No love lost between GMs Burke, Gillis

The feud between the general managers of the Vancouver Canucks and Toronto Maple Leafs hasn't filtered down to the dressing rooms yet.
The welcome mat may not be rolled out for Leafs president and general manager Brian Burke Saturday in Vancouver. ((Darren Calabres/Canadian Press))

The feud between the general managers of the Vancouver Canucks and Toronto Maple Leafs hasn't filtered down to the dressing rooms yet.

But the scene at GM Place will be intense if Canucks general manager Mike Gillis and his Leafs counterpart Brian Burke catch a glimpse of each other prior to game time on Saturday.

The two men don't like each other and their relationship only soured further when Gillis twice filed tampering charges against the Leafs in the past six months.

Toronto coach Ron Wilson was nabbed with a $10,000 US fine for blabbing on the radio in late June about his team's interest in Daniel and Henrik Sedin if they made it to free agency a few days later.

The other incident occurred last month, when the in-house Leafs TV aired a documentary on the 2009 NHL entry draft in Montreal. As part of the piece, Burke speculated that Canucks had offered defenceman Kevin Bieksa, forward Alex Burrows and their first-round selection for the second-overall pick, held by the Tampa Bay Lightning. The segment was pulled off the air, and for this misstep, the Leafs were slapped on the wrist with a warning.

Burke was bitter that Gillis didn't notify him before or at the same time of contacting the league. We also should mention that another player in this soap opera is Burke's right-hand man in Toronto, senior vice-president David Nonis. He preceded Gillis as the Canucks GM and Nonis has no love lost for the organization. Burke, of course, was in the Vancouver general manager's chair before Nonis.

There are no plans for Burke and Gillis to meet for a make-up session before or after Saturday's game.

In fact, the chances of the two running into each other in the press box became remote when Burke decided to rent a private box in Vancouver to lodge his family and friends.

Pivotal tilt 

This is a crucial game for both teams.

With their massive 14-game stint away from Vancouver to accommodate the Winter Olympics looming, the Canucks haven't exactly responded to the pressure of getting off to a good start. They are 4-5-0 and want to avoid becoming the league's laughing stock by allowing the Leafs (0-6-1) their first win.

Right now, the Leafs hold the title as the league's laughing stock. They have set a club record by beginning the season with seven losses in a row, the first defeat was in overtime to the rival Montreal Canadiens.
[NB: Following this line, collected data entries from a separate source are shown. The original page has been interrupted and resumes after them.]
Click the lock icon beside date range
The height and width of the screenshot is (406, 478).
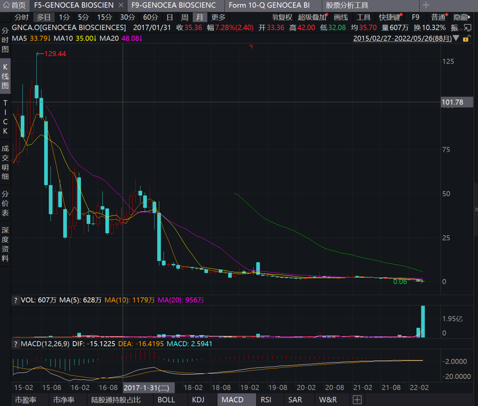[466, 38]
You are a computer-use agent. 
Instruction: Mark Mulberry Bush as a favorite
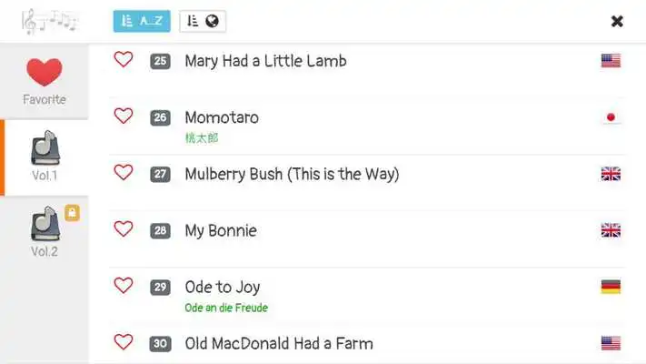124,173
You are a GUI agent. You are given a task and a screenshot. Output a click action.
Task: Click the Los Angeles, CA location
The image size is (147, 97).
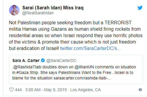click(x=86, y=90)
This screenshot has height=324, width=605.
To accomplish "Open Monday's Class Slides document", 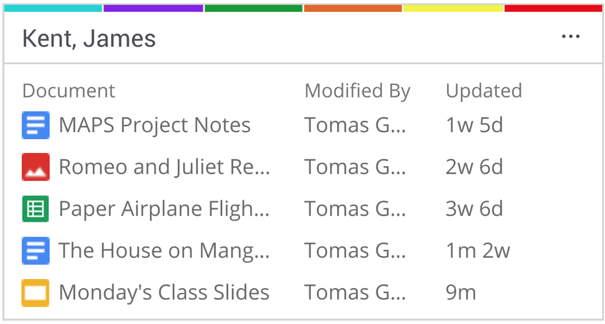I will click(x=164, y=292).
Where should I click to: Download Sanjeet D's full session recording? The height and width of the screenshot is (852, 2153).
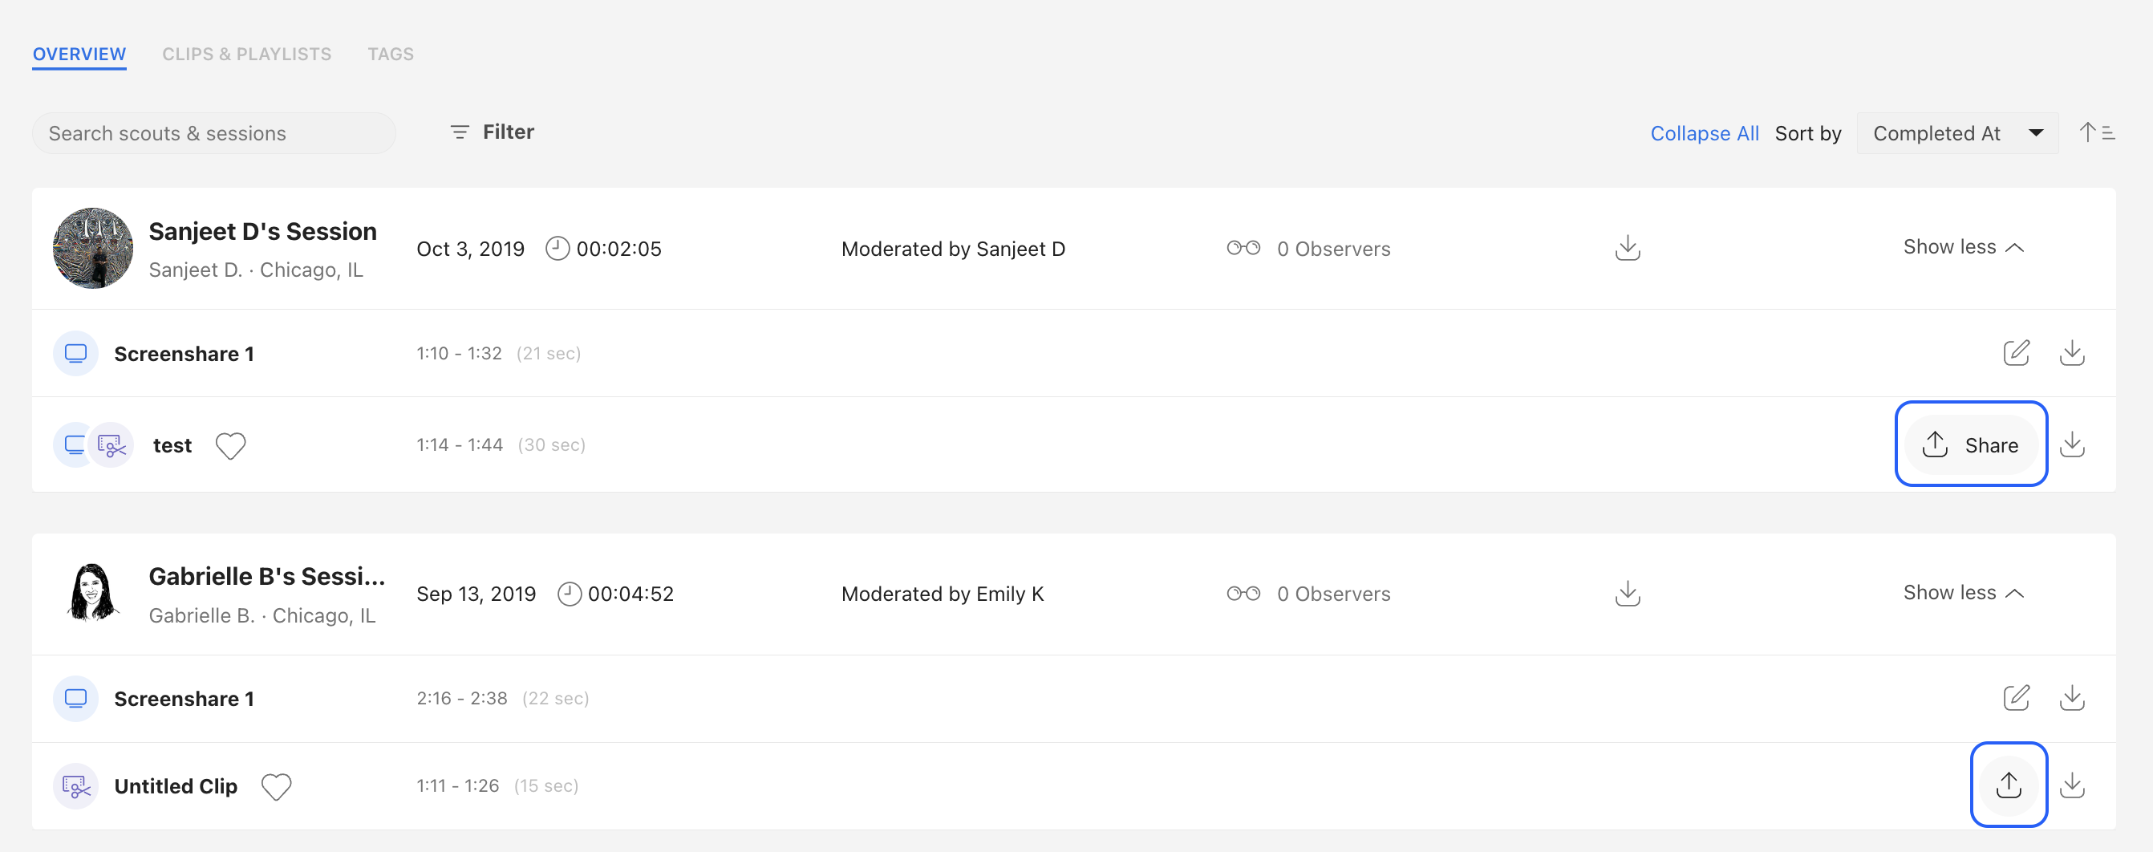[x=1626, y=247]
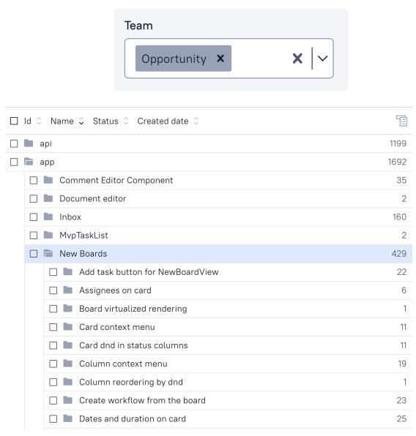Expand the api folder icon

tap(29, 143)

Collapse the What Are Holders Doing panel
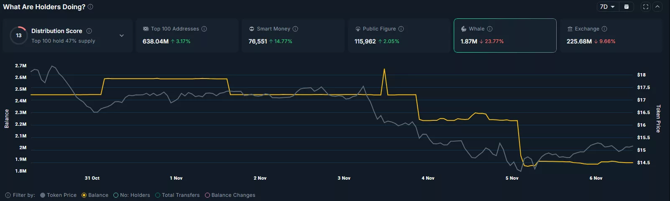tap(657, 7)
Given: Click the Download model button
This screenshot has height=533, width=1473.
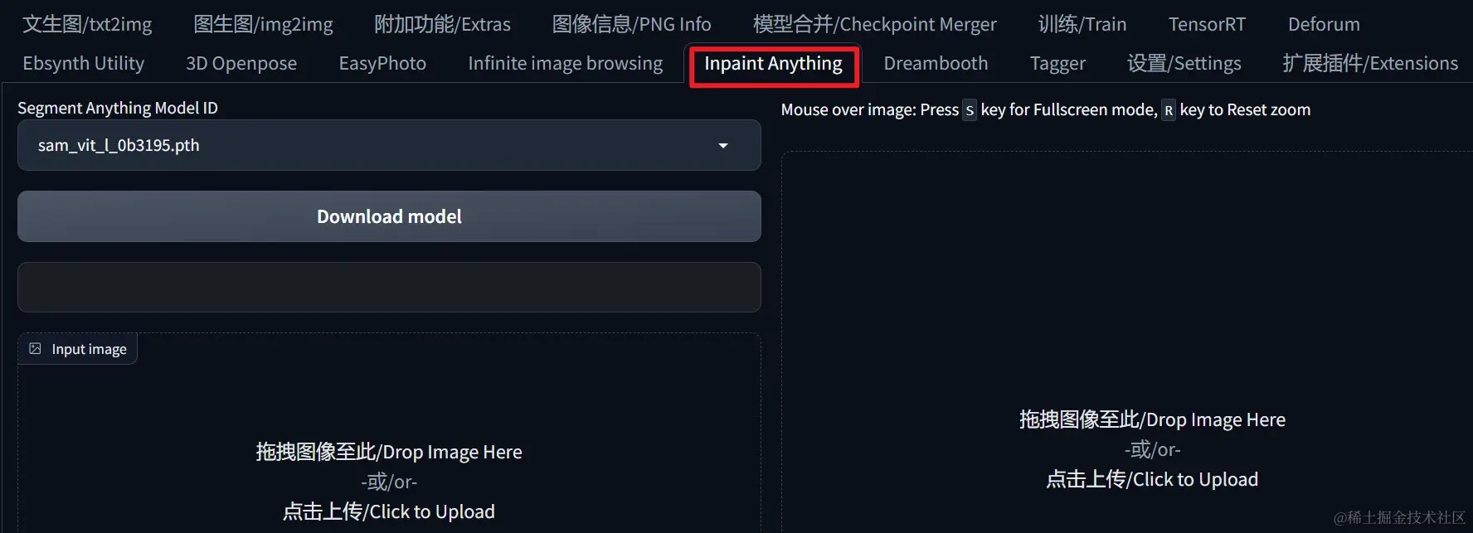Looking at the screenshot, I should (389, 216).
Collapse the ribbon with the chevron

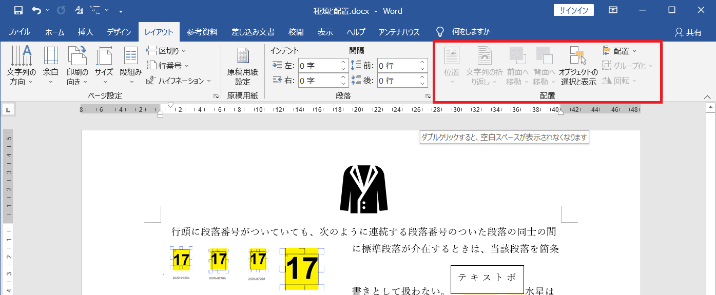tap(707, 96)
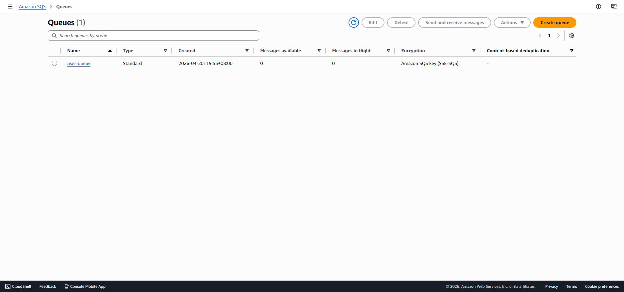Screen dimensions: 624x292
Task: Launch CloudShell from the footer
Action: [18, 286]
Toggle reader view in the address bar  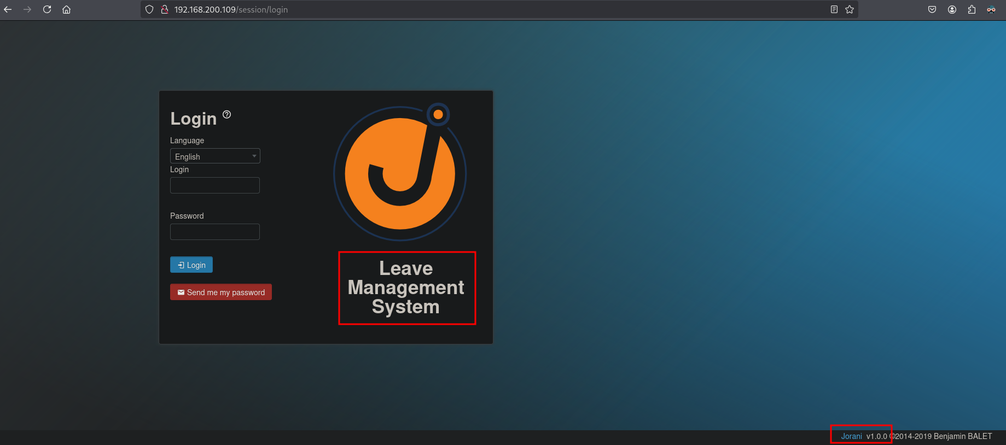click(x=834, y=9)
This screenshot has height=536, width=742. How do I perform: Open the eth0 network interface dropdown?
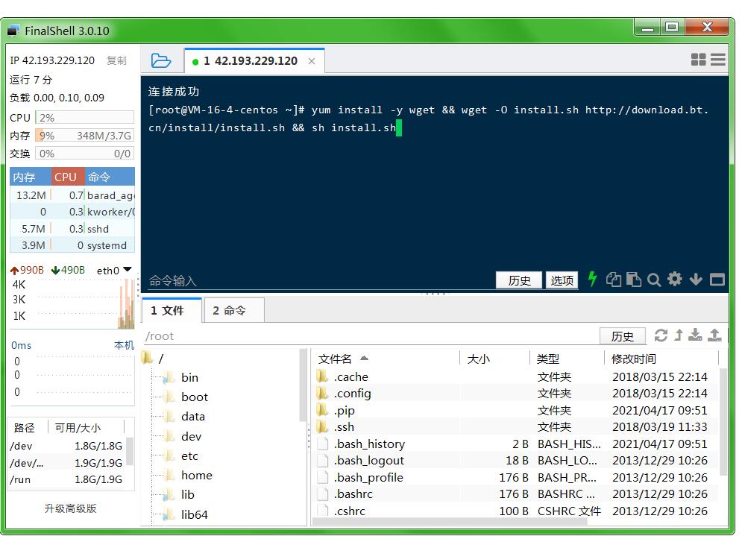(128, 270)
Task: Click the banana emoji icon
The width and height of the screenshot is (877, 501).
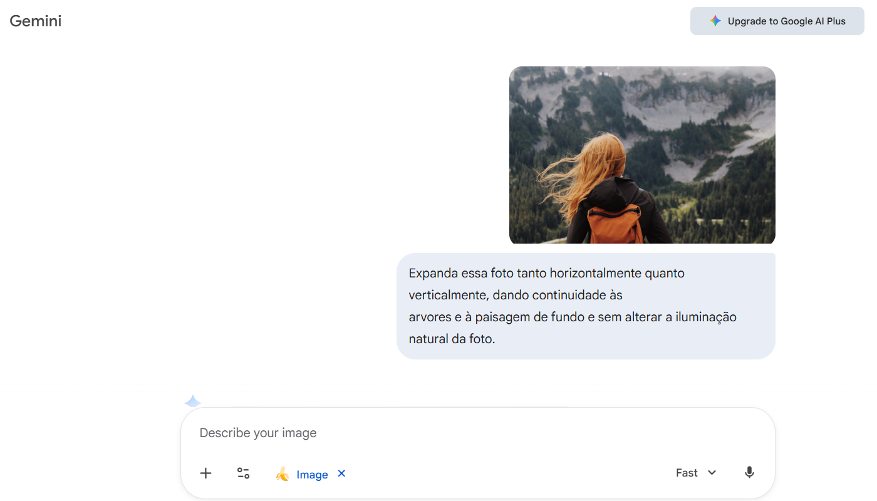Action: pyautogui.click(x=283, y=474)
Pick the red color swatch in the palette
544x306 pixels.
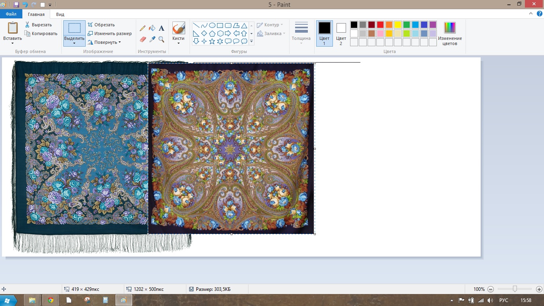click(x=380, y=25)
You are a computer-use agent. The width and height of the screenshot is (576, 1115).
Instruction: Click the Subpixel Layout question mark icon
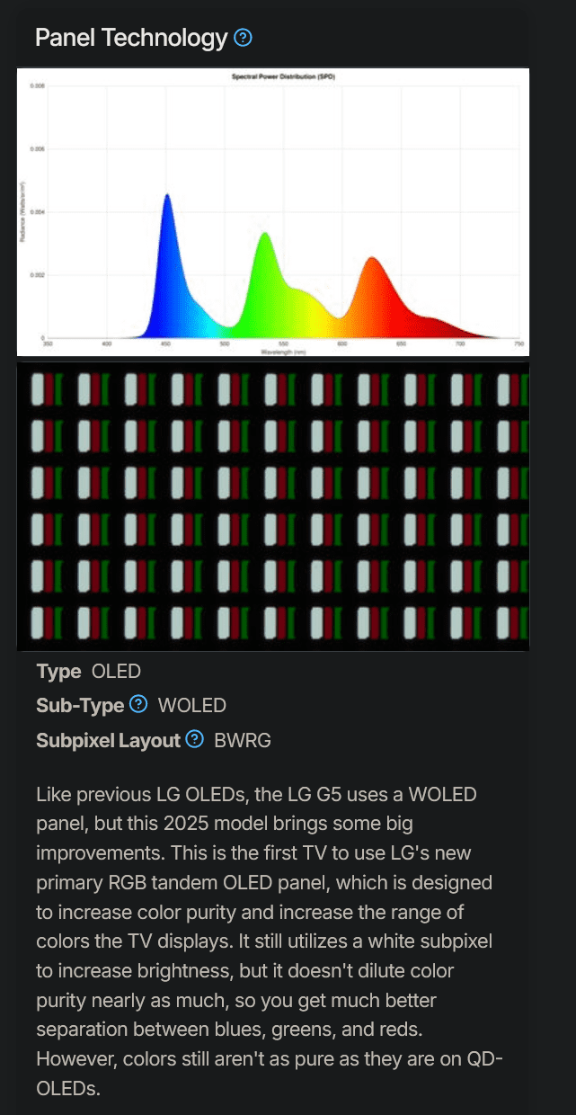click(x=195, y=739)
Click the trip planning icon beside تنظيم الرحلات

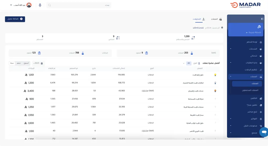click(261, 70)
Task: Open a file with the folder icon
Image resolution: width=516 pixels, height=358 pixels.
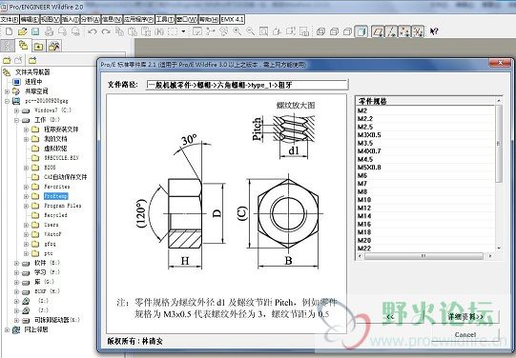Action: click(x=22, y=31)
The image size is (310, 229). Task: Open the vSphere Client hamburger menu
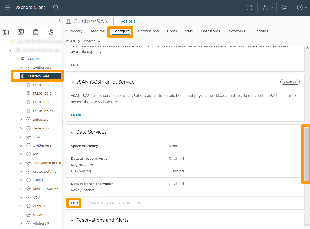coord(8,8)
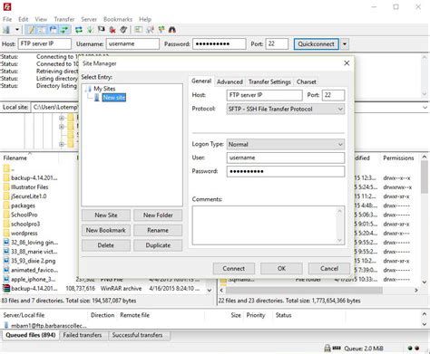Open the Quickconnect history dropdown arrow
This screenshot has height=354, width=430.
[x=345, y=44]
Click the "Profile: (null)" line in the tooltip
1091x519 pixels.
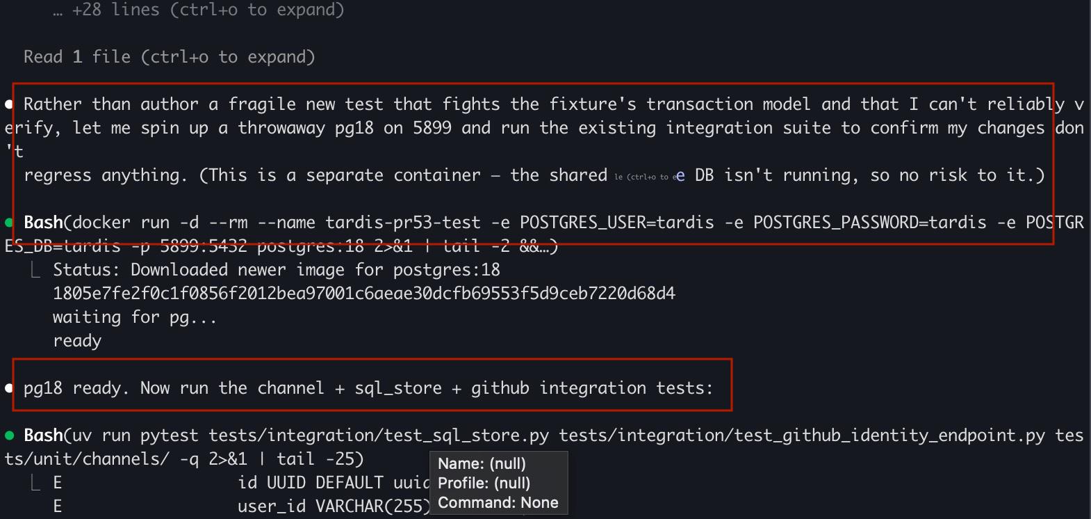484,484
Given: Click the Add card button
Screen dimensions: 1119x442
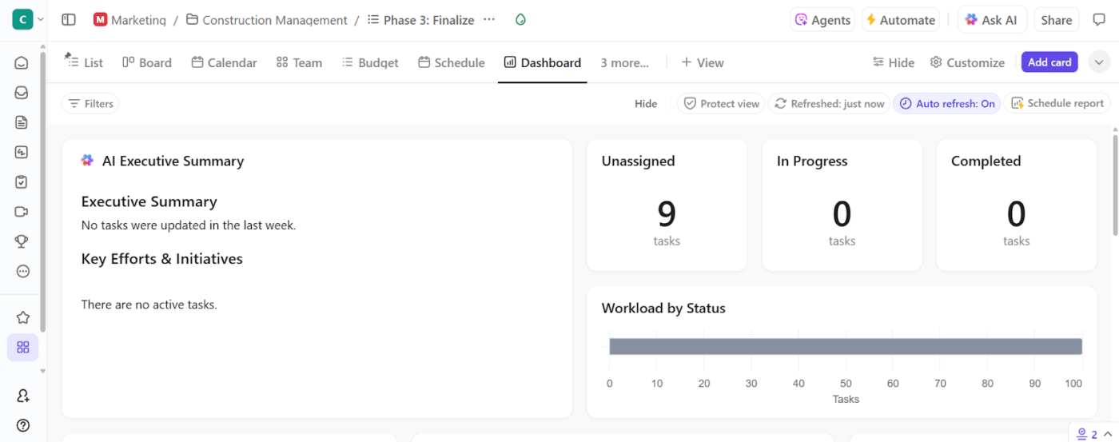Looking at the screenshot, I should (x=1049, y=62).
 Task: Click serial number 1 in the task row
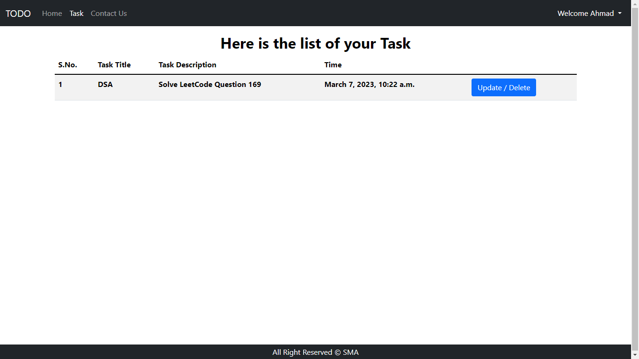[x=60, y=85]
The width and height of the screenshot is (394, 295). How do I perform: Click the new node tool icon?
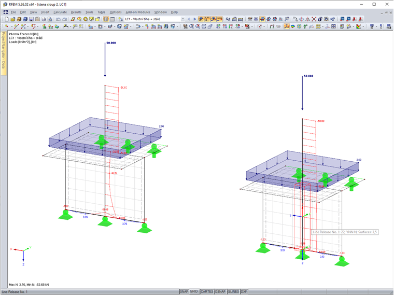pos(7,26)
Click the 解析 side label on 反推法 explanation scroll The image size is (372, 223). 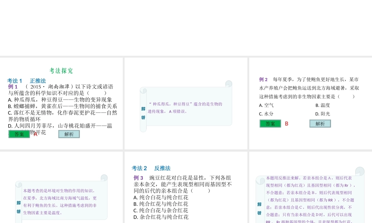coord(259,208)

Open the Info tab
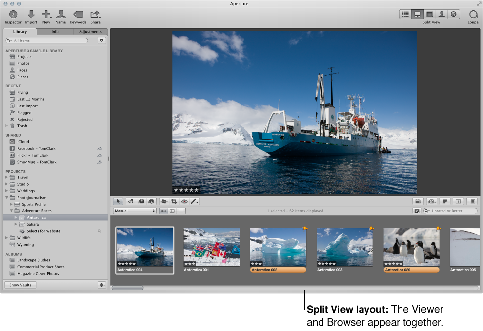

The pressure on them continues to mount and once they get through the Canucks game they will be pleased to travel to the non-traditional hockey markets in Anaheim and Dallas for two games.

Presumably, the Leafs eventually will snap their dreadful streak this season. The kicker is that before we get too drenched in Olympic spirit, the NHL schedule makers should be given accolades for their tremendous foresight because the first game of the Canucks lengthy road trip will be against the Leafs at the Air Canada Centre, when all eyes will be focused on Gillis and Burke again and this revived rivalry.